猎人们鱼贯而入,把本就窄小的牢房挤了个满满当当。
“回心转意了?会长大人?”
“想多了。我不会相信吸血鬼说的任何话。”诺德冷冷道,吩咐猎人拿出银钉和锤子,“圣器伤不了你,我们就来试试最传统的方式。”
“好让你见识一下,不属于这个时代的,落伍的东西。”
安德烈看着尖锐的银钉发出几点晶亮的光泽,笑着说:“请便。”
作者有话说:
安德烈:猎人都是大猪蹄子!
第四十六章
安德烈在还是人的时候,就讨厌两种事情。
一种是饥饿,一种是疼痛。
在成为亲王,脱离血族之后,这两种感觉离他已经很遥远了。却没想到活了这么大岁数,还要一一品尝一遍。
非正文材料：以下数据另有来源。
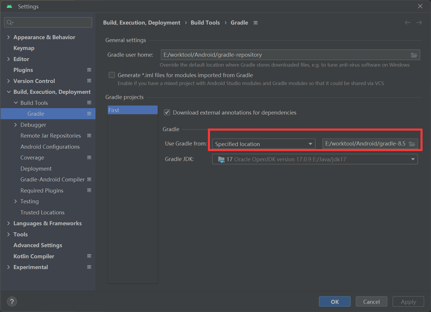Click the search magnifier icon in the sidebar
The height and width of the screenshot is (312, 431).
[9, 22]
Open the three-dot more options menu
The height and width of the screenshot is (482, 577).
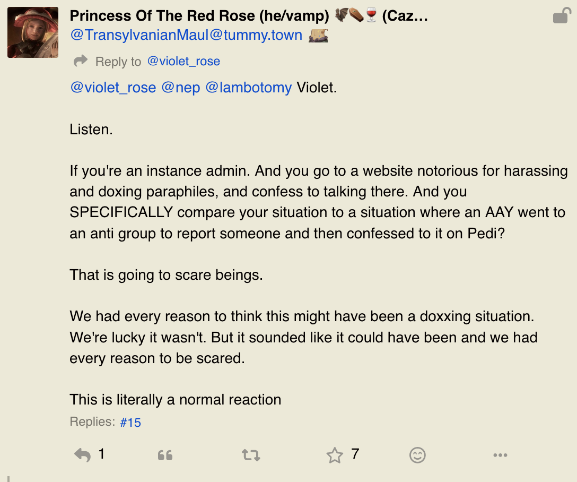point(500,455)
银钉这种法子古老,但的确有用,尤其对于虚弱时期的他来说。
诺德在上面做了老掉牙的咒法。如果不是能力受限,安德烈不费吹灰之力就能把钉子起下来。
拔掉钉子的过程血腥且难熬。从手掌中间穿过的银钉牢牢钉如墙壁。手骨今夜经过两番折腾,造成的疼痛消磨了安德烈所有的耐心。
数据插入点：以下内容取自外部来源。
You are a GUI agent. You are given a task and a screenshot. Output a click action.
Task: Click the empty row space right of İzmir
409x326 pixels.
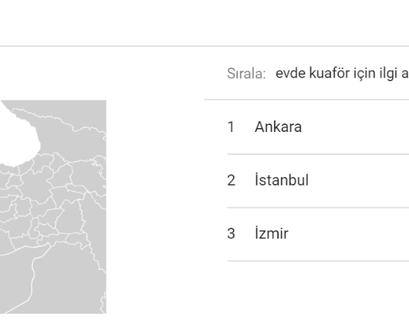[349, 233]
因此他收紧手掌,手骨和血肉擦着钉身,直直把钉尖从墙壁里拽了出来。
激烈运动撕扯伤口,安德烈舔舐温热血液,喉口发干。
血猎的监牢年代久远。吸血鬼退出历史舞台已久,银质栏杆沦落为关押乞丐流氓,刻着的阵法早就被粗粝带着油星的指头磨得所剩无几。
安德烈掰断锁链,大摇大摆走出血猎大门。
灌木丛生的街道在寂静的夜里时不时传出草叶摩挲的声音。安德烈的耳朵本能追寻活物,闪身捉住了鬼鬼祟祟的“偷袭者”。
柔软的皮毛捉在手中触感极佳,偷袭者受了惊吓,一双红眼睛惊恐地看向安德烈,两只有力的后腿凌空哆嗦着。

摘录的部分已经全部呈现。